To counter Russia’s covert mine-planting missions, which are aimed at deterring commercial shipping from serving Ukraine's grain export trade, Ukraine is set to acquire two minehunting ships from the Royal Navy.
The transfer of the mine countermeasures vessels (MCMVs) is part of a new initiative dubbed the Maritime Capability Coalition, which has been established with the mission of helping Ukraine export its grain. The coalition, which will be led by the UK, includes Norway and is open to more members. It is designed to strengthen Ukraine’s maritime capabilities over the long term, enhancing its ability to ensure security in the northwestern Black Sea.

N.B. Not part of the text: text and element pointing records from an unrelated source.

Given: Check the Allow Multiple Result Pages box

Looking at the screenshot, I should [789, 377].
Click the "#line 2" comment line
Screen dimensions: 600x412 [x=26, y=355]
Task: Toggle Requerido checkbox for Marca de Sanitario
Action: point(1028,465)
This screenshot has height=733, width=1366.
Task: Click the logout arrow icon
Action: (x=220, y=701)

The UK will transfer two of its three Sandown Class mine-hunting vessels. Measuring 52 meters, the vessels come equipped with two underwater remote-controlled mine-disposal vehicles. These are fitted with a lighting system, low light level black and white camera and color camera, and are controlled via a 2,000 meter fibre-optic cable. The vessels are also fitted with high-resolution sonar.
“These minehunters will deliver vital capability to Ukraine which will help save lives at sea and open up vital export routes, which have been severely limited since Putin launched his illegal full-scale invasion,” said Grant Shapps, UK Defence Secretary.
The UK continues to be among the top supporters of Ukraine since the Russian invasion, allocating $5.7 billion in military support so far.
Ukraine is projecting a drastic drop in exports despite a bumper harvest. Data by the Ukrainian Ministry of Agrarian Policy and Food show the country has exported around 8.7 million tonnes of grain and legumes since July 1. This is around a 30 percent reduction from the 12.3 million tonnes exported in the same time period last year.
Commercial shipping is a lifeline for Ukraine, and its government is working hard to ensure that its trade is attractive for shipowners. Last month the country partnered with UK company Marsh McLennan to launch a new ‘Unity Facility’ that will provide affordable shipping insurance for grain and other critical food supplies globally from its Black Sea ports.